§ Your assignment:
Return the full listing, so that each line matches the original exactly.

--- START ---

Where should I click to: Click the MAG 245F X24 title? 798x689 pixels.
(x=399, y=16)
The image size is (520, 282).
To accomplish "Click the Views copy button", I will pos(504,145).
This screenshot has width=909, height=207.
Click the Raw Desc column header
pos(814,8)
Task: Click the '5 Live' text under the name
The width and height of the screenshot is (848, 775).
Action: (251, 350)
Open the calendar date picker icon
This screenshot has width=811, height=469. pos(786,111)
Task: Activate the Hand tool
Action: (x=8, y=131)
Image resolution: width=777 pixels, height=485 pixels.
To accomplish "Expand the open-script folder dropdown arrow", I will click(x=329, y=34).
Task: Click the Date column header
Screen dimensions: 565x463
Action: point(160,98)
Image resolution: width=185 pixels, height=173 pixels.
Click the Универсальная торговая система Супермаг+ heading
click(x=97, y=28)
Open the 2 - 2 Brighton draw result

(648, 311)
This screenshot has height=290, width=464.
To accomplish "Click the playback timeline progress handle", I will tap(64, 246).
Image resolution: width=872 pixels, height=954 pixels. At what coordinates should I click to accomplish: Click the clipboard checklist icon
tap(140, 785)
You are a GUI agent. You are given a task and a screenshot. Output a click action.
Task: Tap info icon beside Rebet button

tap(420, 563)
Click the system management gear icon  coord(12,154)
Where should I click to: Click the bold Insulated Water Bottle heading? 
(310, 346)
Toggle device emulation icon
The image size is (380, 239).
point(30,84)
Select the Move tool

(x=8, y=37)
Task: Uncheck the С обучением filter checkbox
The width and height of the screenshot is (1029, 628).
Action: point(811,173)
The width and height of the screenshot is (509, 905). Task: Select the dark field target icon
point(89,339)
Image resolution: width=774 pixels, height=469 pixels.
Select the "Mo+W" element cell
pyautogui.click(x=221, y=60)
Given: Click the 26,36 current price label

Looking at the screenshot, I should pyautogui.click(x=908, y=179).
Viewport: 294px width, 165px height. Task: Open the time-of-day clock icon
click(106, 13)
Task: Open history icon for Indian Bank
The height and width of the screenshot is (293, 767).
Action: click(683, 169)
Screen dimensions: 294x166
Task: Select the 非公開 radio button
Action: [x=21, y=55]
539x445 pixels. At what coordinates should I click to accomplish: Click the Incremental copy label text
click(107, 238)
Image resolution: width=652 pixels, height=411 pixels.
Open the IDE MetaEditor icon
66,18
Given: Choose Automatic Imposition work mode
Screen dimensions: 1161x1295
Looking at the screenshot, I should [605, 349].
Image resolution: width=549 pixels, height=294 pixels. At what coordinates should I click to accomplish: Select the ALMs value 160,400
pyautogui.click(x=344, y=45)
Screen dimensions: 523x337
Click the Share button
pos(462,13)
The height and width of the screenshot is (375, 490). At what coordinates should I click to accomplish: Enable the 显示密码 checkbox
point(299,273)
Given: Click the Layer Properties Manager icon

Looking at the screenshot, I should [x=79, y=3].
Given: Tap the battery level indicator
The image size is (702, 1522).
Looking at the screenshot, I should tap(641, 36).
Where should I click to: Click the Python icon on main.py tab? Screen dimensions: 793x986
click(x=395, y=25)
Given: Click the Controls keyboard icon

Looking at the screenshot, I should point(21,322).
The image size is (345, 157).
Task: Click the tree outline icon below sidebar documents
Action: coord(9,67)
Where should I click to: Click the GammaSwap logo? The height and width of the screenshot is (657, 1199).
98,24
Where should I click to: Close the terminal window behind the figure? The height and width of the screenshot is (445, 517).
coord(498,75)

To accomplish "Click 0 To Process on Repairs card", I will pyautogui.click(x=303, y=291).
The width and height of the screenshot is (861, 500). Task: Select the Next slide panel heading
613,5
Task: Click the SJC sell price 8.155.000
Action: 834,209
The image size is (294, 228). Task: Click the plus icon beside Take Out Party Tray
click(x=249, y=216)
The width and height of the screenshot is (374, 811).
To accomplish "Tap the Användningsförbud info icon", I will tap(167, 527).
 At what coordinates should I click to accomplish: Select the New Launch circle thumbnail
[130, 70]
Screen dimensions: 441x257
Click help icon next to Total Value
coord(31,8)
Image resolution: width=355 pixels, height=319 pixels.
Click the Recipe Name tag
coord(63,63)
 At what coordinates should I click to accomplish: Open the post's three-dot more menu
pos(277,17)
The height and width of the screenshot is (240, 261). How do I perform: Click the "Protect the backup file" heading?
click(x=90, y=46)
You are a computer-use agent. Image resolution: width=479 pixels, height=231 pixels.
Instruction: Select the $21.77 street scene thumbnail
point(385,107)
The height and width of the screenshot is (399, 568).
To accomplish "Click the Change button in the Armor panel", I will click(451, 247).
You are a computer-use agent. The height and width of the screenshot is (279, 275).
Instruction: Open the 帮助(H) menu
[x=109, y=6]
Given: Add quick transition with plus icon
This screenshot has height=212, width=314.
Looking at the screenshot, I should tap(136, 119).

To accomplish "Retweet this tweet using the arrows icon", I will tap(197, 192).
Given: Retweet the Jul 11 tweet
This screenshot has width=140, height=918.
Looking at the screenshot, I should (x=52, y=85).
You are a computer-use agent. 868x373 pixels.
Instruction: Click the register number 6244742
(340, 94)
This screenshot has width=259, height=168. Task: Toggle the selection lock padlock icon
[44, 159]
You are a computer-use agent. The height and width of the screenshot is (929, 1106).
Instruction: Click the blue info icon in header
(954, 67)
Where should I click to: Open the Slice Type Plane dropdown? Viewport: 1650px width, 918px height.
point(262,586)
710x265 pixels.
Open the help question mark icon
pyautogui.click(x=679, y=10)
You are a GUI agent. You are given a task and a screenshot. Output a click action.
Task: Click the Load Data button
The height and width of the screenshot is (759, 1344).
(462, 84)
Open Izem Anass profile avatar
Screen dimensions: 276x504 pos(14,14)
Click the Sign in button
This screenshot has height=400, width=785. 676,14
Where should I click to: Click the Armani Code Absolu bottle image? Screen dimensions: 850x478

--- END ---

§ Result:
Where should I click to: Click the MAG 245F X24 title? 798x689 pixels.
(x=399, y=16)
The image size is (520, 282).
To accomplish "Click the Views copy button", I will pos(504,145).
This screenshot has width=909, height=207.
Click the Raw Desc column header
pos(814,8)
Task: Click the '5 Live' text under the name
The width and height of the screenshot is (848, 775).
Action: (251, 350)
Open the calendar date picker icon
This screenshot has width=811, height=469. pos(786,111)
Task: Activate the Hand tool
Action: (x=8, y=131)
Image resolution: width=777 pixels, height=485 pixels.
To accomplish "Expand the open-script folder dropdown arrow", I will click(x=329, y=34).
Task: Click the Date column header
Screen dimensions: 565x463
Action: point(160,98)
Image resolution: width=185 pixels, height=173 pixels.
Click the Универсальная торговая система Супермаг+ heading
click(x=97, y=28)
Open the 2 - 2 Brighton draw result

(648, 311)
This screenshot has height=290, width=464.
To accomplish "Click the playback timeline progress handle", I will tap(64, 246).
Image resolution: width=872 pixels, height=954 pixels. At what coordinates should I click to accomplish: Click the clipboard checklist icon
tap(140, 785)
You are a GUI agent. You are given a task and a screenshot. Output a click action.
Task: Tap info icon beside Rebet button

tap(420, 563)
Click the system management gear icon  coord(12,154)
Where should I click to: Click the bold Insulated Water Bottle heading? 
(310, 346)
Toggle device emulation icon
The image size is (380, 239).
point(30,84)
Select the Move tool

(x=8, y=37)
Task: Uncheck the С обучением filter checkbox
The width and height of the screenshot is (1029, 628).
Action: point(811,173)
The width and height of the screenshot is (509, 905). Task: Select the dark field target icon
point(89,339)
Image resolution: width=774 pixels, height=469 pixels.
Select the "Mo+W" element cell
pyautogui.click(x=221, y=60)
Given: Click the 26,36 current price label

Looking at the screenshot, I should pyautogui.click(x=908, y=179).
Viewport: 294px width, 165px height. Task: Open the time-of-day clock icon
click(106, 13)
Task: Open history icon for Indian Bank
The height and width of the screenshot is (293, 767).
Action: click(683, 169)
Screen dimensions: 294x166
Task: Select the 非公開 radio button
Action: [x=21, y=55]
539x445 pixels. At what coordinates should I click to accomplish: Click the Incremental copy label text
click(107, 238)
Image resolution: width=652 pixels, height=411 pixels.
Open the IDE MetaEditor icon
66,18
Given: Choose Automatic Imposition work mode
Screen dimensions: 1161x1295
Looking at the screenshot, I should [605, 349].
Image resolution: width=549 pixels, height=294 pixels. At what coordinates should I click to accomplish: Select the ALMs value 160,400
pyautogui.click(x=344, y=45)
Screen dimensions: 523x337
Click the Share button
pos(462,13)
The height and width of the screenshot is (375, 490). At what coordinates should I click to accomplish: Enable the 显示密码 checkbox
point(299,273)
Given: Click the Layer Properties Manager icon

Looking at the screenshot, I should [x=79, y=3].
Given: Tap the battery level indicator
The image size is (702, 1522).
Looking at the screenshot, I should tap(641, 36).
Where should I click to: Click the Python icon on main.py tab? Screen dimensions: 793x986
click(x=395, y=25)
Given: Click the Controls keyboard icon

Looking at the screenshot, I should point(21,322).
The image size is (345, 157).
Task: Click the tree outline icon below sidebar documents
Action: coord(9,67)
Where should I click to: Click the GammaSwap logo? The height and width of the screenshot is (657, 1199).
98,24
Where should I click to: Close the terminal window behind the figure? The height and width of the screenshot is (445, 517).
coord(498,75)

To accomplish "Click 0 To Process on Repairs card", I will pyautogui.click(x=303, y=291).
The width and height of the screenshot is (861, 500). Task: Select the Next slide panel heading
613,5
Task: Click the SJC sell price 8.155.000
Action: 834,209
The image size is (294, 228). Task: Click the plus icon beside Take Out Party Tray
click(x=249, y=216)
The width and height of the screenshot is (374, 811).
To accomplish "Tap the Användningsförbud info icon", I will tap(167, 527).
 At what coordinates should I click to accomplish: Select the New Launch circle thumbnail
[130, 70]
Screen dimensions: 441x257
Click help icon next to Total Value
coord(31,8)
Image resolution: width=355 pixels, height=319 pixels.
Click the Recipe Name tag
coord(63,63)
 At what coordinates should I click to accomplish: Open the post's three-dot more menu
pos(277,17)
The height and width of the screenshot is (240, 261). How do I perform: Click the "Protect the backup file" heading?
click(x=90, y=46)
You are a computer-use agent. Image resolution: width=479 pixels, height=231 pixels.
Instruction: Select the $21.77 street scene thumbnail
point(385,107)
The height and width of the screenshot is (399, 568).
To accomplish "Click the Change button in the Armor panel", I will click(451, 247).
You are a computer-use agent. The height and width of the screenshot is (279, 275).
Instruction: Open the 帮助(H) menu
[x=109, y=6]
Given: Add quick transition with plus icon
This screenshot has height=212, width=314.
Looking at the screenshot, I should tap(136, 119).

To accomplish "Retweet this tweet using the arrows icon", I will tap(197, 192).
Given: Retweet the Jul 11 tweet
This screenshot has width=140, height=918.
Looking at the screenshot, I should (x=52, y=85).
You are a computer-use agent. 868x373 pixels.
Instruction: Click the register number 6244742
(340, 94)
This screenshot has width=259, height=168. Task: Toggle the selection lock padlock icon
[44, 159]
You are a computer-use agent. The height and width of the screenshot is (929, 1106).
Instruction: Click the blue info icon in header
(954, 67)
Where should I click to: Open the Slice Type Plane dropdown? Viewport: 1650px width, 918px height.
point(262,586)
710x265 pixels.
Open the help question mark icon
pyautogui.click(x=679, y=10)
You are a GUI agent. You are given a task and a screenshot. Output a click action.
Task: Click the Load Data button
The height and width of the screenshot is (759, 1344).
(462, 84)
Open Izem Anass profile avatar
Screen dimensions: 276x504 pos(14,14)
Click the Sign in button
This screenshot has height=400, width=785. 676,14
Where should I click to: Click the Armani Code Absolu bottle image? Screen dimensions: 850x478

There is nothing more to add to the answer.